A Metro spokesman said that when the power outage occurred, the three Red Line stations lost power for lights, fare gates, escalators, elevators and signals. Emergency lights were switched on for the platforms, but the escalator areas were dark, the spokesman said.
At the time of the outage, there were two trains in the affected segment of the rail system north of Dupont Circle, the spokesman said. The trains themselves continued to have power because their electricity comes from a separate system that was not affected by the Buzzard Point incident. One of the trains continued to Dupont Circle and onward from there without incident, while the other stayed at Van Ness after letting off its passengers in the dark.

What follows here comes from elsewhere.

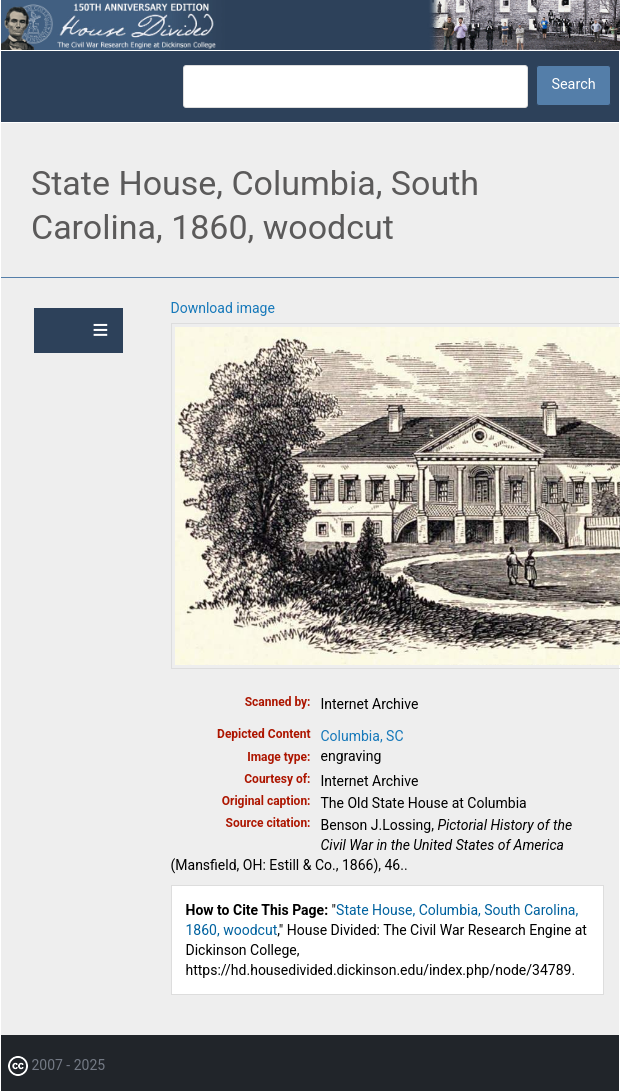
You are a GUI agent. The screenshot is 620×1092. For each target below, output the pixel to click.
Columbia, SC (362, 736)
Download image (223, 308)
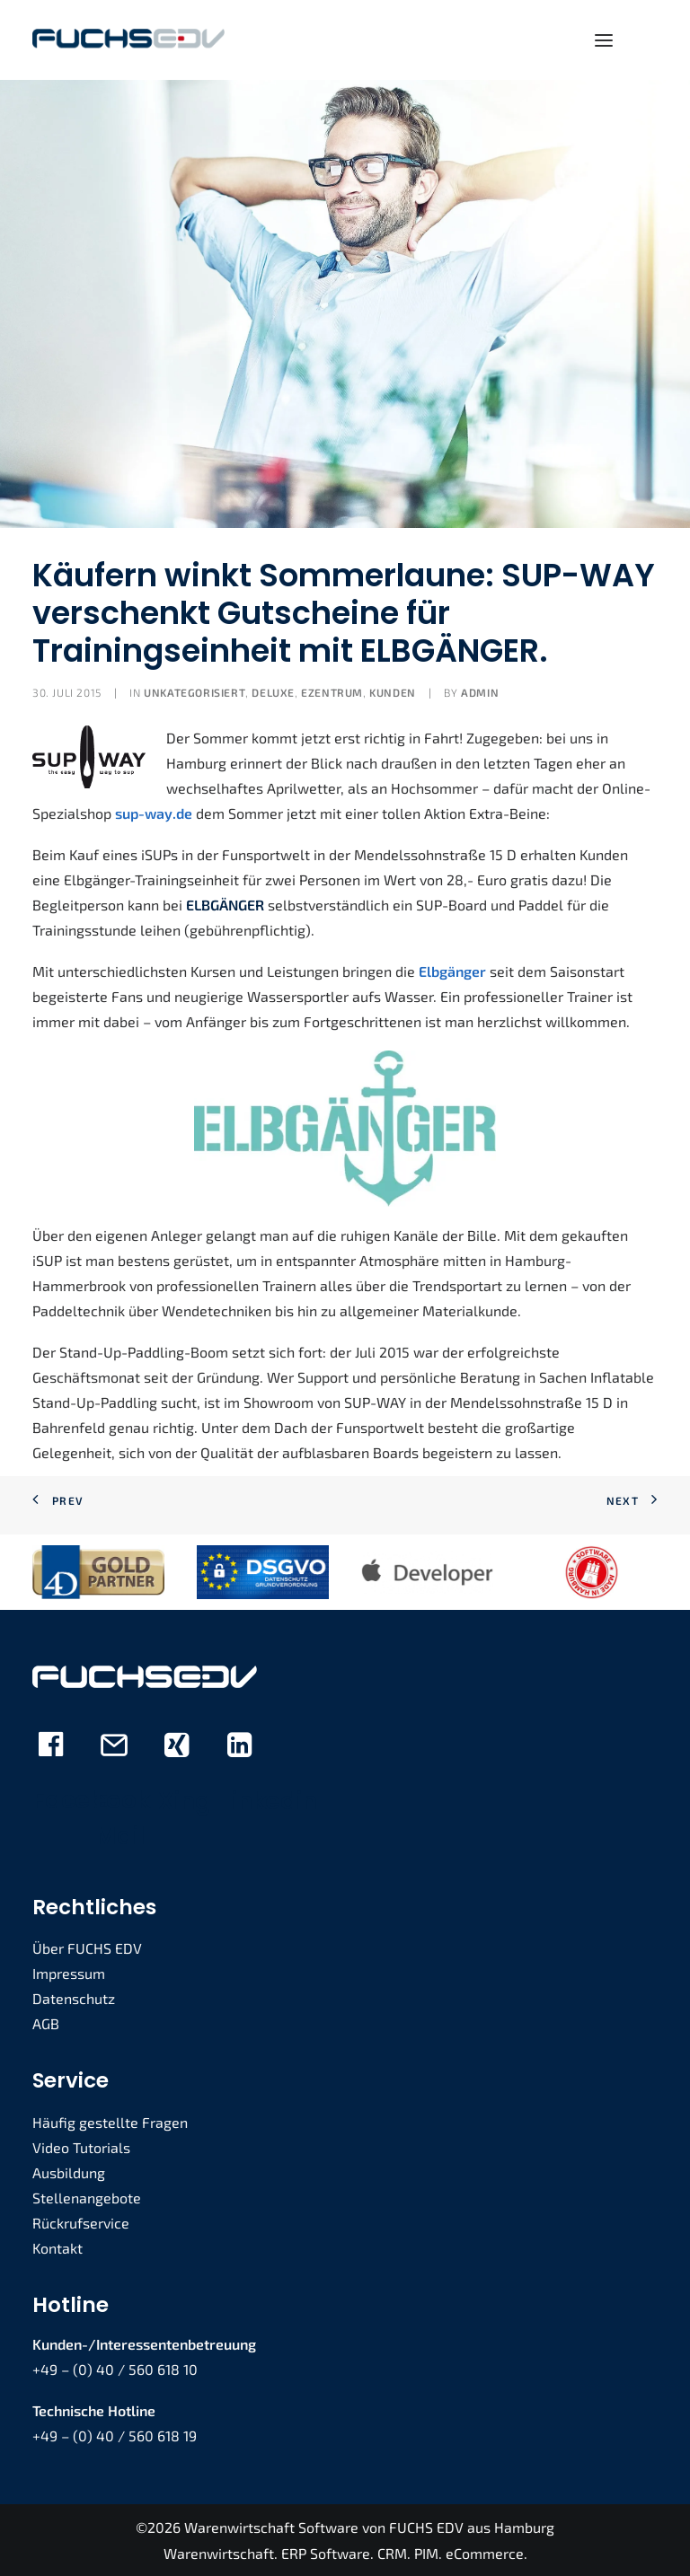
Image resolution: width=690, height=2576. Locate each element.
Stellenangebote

Traffic lights were out in scattered patterns throughout the affected area. Some lights continued to function since they receive power from feeder lines not affected.
According to a Pepco spokesman, the company could have cut power a little bit throughout the entire system--called a "brownout"--but decided against this for technical reasons. Instead, they decided on a computer program that dropped the selected customers in the Northwest Washington-Bethesda corridor where the damaged transformer had fed its power.
Within 10 seconds, the computer dropped 100 megawatts of power from the system. Then, gradually, the operations officers were able to reconstruct the system to function around the damaged transformer to restore power to affected customers.